Todo palacio real es ostentoso en su estructura, y sus entradas y salidas están marcadas por la majestuosidad, a lo alto, a lo largo y a lo ancho. No puede pasar desapercibida la entrada de un rey, viene acompañado de un séquito, rodeado de caballeros con armadura que lo protegen y defienden de las amenazas que acechan. El rey terreno tiene poder, pero no la libertad. Vive bajo la pesadumbre de necesidades creadas, entre las ataduras de sus propias cadenas. No conoce la ligereza del camino ni la estrechez. Su entrada al palacio siempre es triunfal, y exalta el mérito que impone su ego. 

Al Reino de Dios, contrariamente a los reinos terrenales, se llega con las manos vacías por haberlo entregado todo, se entra descalzo, ligero de equipaje, confiado, consciente de que no hay mérito que ensanche los egos, sino sólo un corazón que late en gratitud por lo recibido gratuitamente. El Reino de Dios es fiesta permanente donde todos cabemos y donde cada logro es Gloria para Dios. Entrar por esta puerta angosta nos exige dejar mucho, y esto resulta ser nuestra mayor dificultad, pues estamos habituados al movimiento contrario, a acapararlo todo. 

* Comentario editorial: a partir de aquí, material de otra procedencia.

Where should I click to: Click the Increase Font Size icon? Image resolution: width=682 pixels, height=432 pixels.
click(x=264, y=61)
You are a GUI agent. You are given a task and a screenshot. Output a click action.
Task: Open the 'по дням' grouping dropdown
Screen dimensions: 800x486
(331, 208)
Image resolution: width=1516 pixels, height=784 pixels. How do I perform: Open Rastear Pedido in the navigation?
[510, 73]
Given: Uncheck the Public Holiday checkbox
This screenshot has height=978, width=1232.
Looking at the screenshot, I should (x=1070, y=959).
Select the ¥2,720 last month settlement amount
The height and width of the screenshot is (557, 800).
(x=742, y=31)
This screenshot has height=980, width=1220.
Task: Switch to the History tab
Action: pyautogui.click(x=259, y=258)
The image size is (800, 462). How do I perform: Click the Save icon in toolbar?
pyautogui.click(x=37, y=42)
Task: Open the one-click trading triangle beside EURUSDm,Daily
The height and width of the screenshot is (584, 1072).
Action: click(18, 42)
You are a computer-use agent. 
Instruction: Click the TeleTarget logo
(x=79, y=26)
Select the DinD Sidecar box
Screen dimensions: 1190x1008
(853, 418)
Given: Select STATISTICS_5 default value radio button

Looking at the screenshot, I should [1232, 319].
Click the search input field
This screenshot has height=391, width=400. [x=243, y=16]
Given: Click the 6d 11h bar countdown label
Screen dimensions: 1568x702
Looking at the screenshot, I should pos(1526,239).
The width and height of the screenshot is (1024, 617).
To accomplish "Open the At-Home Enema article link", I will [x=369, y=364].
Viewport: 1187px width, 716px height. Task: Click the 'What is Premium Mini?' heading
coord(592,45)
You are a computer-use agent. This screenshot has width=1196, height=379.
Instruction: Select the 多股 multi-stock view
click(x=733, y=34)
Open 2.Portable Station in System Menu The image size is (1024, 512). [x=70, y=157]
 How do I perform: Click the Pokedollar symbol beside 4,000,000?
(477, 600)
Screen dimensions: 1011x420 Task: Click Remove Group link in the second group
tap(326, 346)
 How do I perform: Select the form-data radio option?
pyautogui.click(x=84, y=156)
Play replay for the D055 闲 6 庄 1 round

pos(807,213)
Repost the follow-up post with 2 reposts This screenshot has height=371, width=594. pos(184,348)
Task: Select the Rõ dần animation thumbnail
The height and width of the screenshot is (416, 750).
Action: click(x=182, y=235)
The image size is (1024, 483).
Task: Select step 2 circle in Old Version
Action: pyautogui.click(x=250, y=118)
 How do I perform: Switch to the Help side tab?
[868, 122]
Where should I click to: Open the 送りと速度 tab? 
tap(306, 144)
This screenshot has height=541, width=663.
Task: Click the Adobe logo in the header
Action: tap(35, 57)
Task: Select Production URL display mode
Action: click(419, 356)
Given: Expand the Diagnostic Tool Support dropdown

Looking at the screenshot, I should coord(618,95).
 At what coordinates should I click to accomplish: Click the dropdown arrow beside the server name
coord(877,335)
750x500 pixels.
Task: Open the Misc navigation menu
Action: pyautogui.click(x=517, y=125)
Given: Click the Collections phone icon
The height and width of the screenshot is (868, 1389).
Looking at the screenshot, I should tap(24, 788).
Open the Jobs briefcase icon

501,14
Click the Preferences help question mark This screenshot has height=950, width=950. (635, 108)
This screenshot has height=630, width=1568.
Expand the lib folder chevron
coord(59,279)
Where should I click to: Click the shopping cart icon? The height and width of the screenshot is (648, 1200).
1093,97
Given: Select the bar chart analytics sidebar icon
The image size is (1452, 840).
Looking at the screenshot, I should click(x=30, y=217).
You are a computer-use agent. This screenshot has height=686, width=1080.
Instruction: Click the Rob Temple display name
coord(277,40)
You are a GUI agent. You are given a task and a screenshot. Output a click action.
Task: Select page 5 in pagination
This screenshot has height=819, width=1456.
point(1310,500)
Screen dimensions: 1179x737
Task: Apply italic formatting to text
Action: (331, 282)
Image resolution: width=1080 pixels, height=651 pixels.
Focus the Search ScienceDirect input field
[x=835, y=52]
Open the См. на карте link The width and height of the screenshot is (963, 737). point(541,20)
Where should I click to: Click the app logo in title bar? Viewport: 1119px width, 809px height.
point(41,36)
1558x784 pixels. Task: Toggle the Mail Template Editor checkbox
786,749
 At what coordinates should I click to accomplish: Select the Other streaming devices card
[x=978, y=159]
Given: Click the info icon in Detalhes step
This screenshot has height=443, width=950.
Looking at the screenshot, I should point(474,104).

La mayor tristeza para un creyente es que no nos sintamos acogidos por Dios, aunque vengamos siempre a la Eucaristía. En ella celebramos juntos lo que en la calle hemos de vivir. Si no existe esta prolongación de la vida eucarística en la cotidianidad, difícilmente seremos reconocidos, porque nuestra identidad filial nos acerca necesariamente a la vida de Dios que se vive y se juega en lo cotidiano. En lo cotidiano hacemos presente el Reino de Dios, pero sabemos que también es en lo cotidiano donde nos perdemos y alejamos, donde acrecentamos la injusticia en el mundo y contribuimos a la maldad, viviendo fragmentadamente la fe y la vida. 

Que hoy podamos comenzar cada uno a labrar la entrada al Reino de Dios, soltando amarras, quitando escombros, desatando nudos, rompiendo barreras y vaciándonos de nosotros mismos, para que un día, como lo hacemos en cada Eucaristía, podamos comer y beber juntos en la misma mesa del Señor con el único premio que esperamos: que nos reciba en su casa como a hijos amados cuya vocación es la libertad verdadera que sólo Él nos puede ofrecer. 

Feliz domingo para ti, seguimos caminando juntos.